When using either l1_loss or mse_loss I get an annoying warning when calling loss.backward(). Small code snippet:
opt.zero_grad();
auto forward = model->forward(minibatch.features);
torch::Tensor loss = torch::mse_loss(forward, minibatch.labels);//torch::Tensor loss = torch::l1_loss(forward, minibatch.labels);
loss.backward();
opt.step();
The runtime warning I get is as follows:
[W ..\..\aten\src\ATen\native\Resize.cpp:23] Warning: An output with one or more elements was resized since it had shape [64, 1], which does not match the required output shape [64, 64].This behavior is deprecated, and in a future PyTorch release outputs will not be resized unless they have zero elements. You can explicitly reuse an out tensor t by resizing it, inplace, to zero elements with t.resize_(0). (function resize_output_check)

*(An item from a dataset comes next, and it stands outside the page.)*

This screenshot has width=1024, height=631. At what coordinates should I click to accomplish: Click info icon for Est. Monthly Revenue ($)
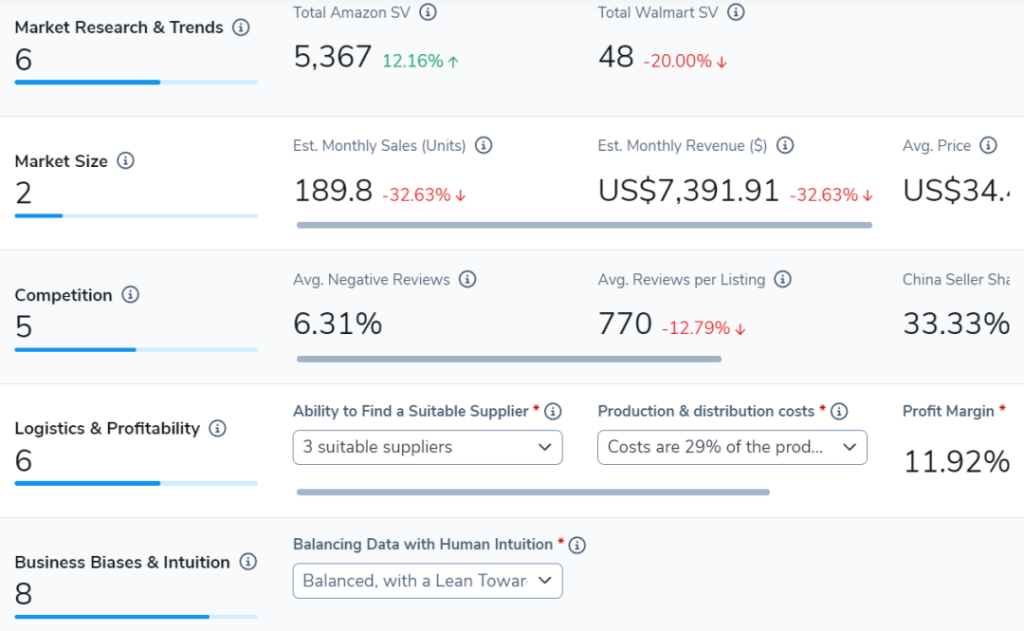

So, in this case my minibatch size is 64, the features and labels are all correctly dimensioned. I do not understand why it is expecting a [64,64] output shape.
I searched for this online, found one topic (DCGAN C++ warning after PyTorch update · Issue #819 · pytorch/examples · GitHub) that deals with this problem, but no good solution seems to be proposed.
Am I overlooking something in the mse/l1 loss functions? Is this a known issue? Is there a way to change the verbosity of warning printing in the C++ API? FYI: the code runs without errors and the neural net seems to fit properly. I use LibTorch version 1.10.2+cpu.